**EXTRACT TO READ:**
++++++++
# Soft tearaway tag tees?



## hayatiggs (May 8, 2014)

I have a t-shirt that is my favorite thing to wear, but I can't find out who makes it. I've emailed the company and you know, they won't tell 

So, is there a brand of blanks that is super soft and has tearaway tags? Or at least tags that I could cut (with the old cut and pull method) so that I can print my tags myself? Hoping for 100% cotton (as that what the shirt I'm referring to above is) and a range of colors available.

I was hoping since so many of you have been doing this for a while that you may know some right off..

Thanks in advance


----------



## Comin'OutSwingin (Oct 28, 2005)

http://www.t-shirtforums.com/find-wholesale-blank-t-shirts-other-imprintable-products/t51133.html

I haven't tried all of those brands to know how soft they are, but they all have tear away tags.

In addition to those listed in that thread I know Tultex has tear-away tags, and are fairly soft. But, they have some issues with loose threads and they shrink too much for me.
++++++++
**AVAILABLE DATA:**
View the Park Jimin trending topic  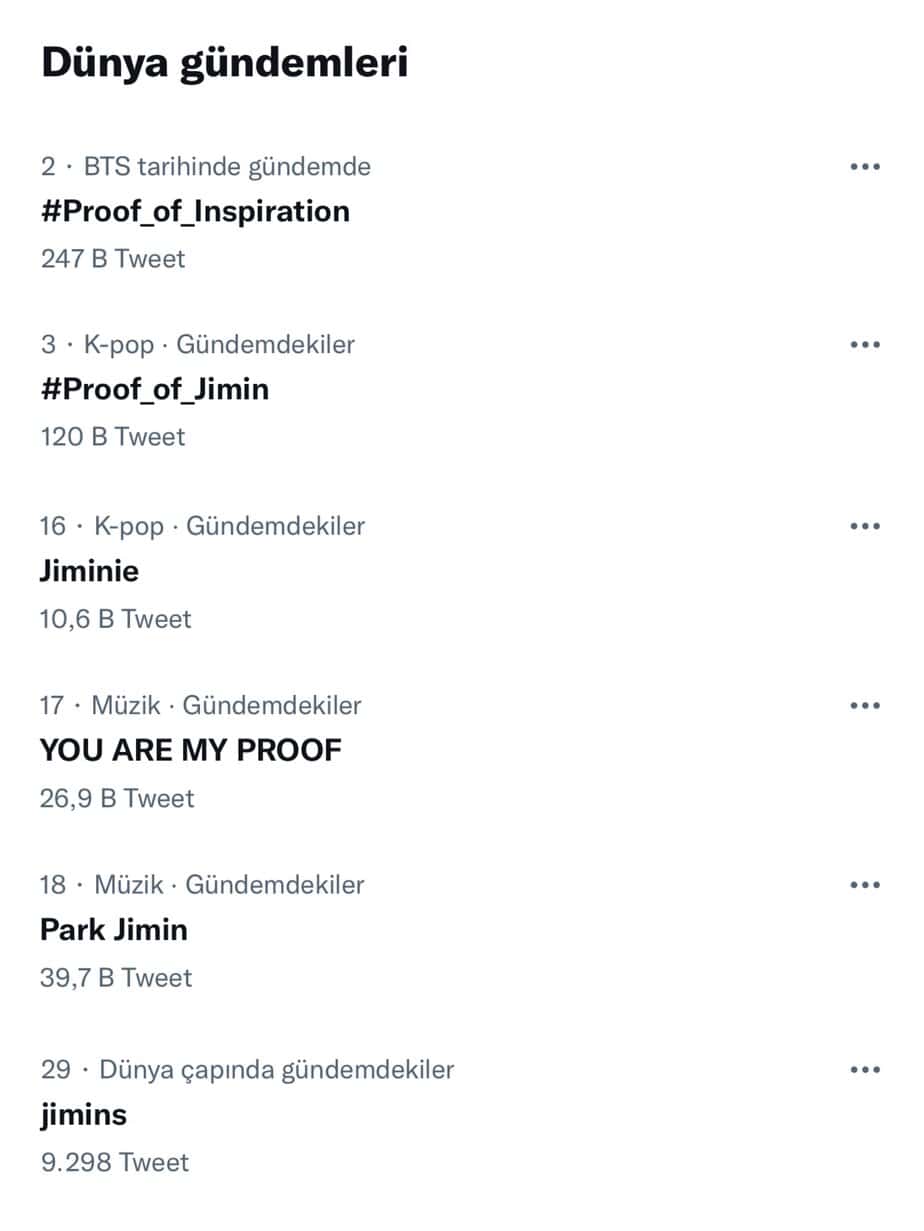pos(114,930)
++++++++
**WORK INSTRUCTIONS:**
• 1. From the tearaway tag thread, repeat the passage between "I was hoping" and "tear away tags.", inclusive.
• 2. In the tearaway tag thread, what qualities does the first poster hope a brand of blank shirts will have? List them all.

**RESULTS OF THE EXERCISE:**
• 1.
I was hoping since so many of you have been doing this for a while that you may know some right off..

Thanks in advance


----------



## Comin'OutSwingin (Oct 28, 2005)

http://www.t-shirtforums.com/find-wholesale-blank-t-shirts-other-imprintable-products/t51133.html

I haven't tried all of those brands to know how soft they are, but they all have tear away tags.

• 2.
- Super soft
- Tearaway tags, or at least tags that can be cut out
- 100% cotton
- A range of colors available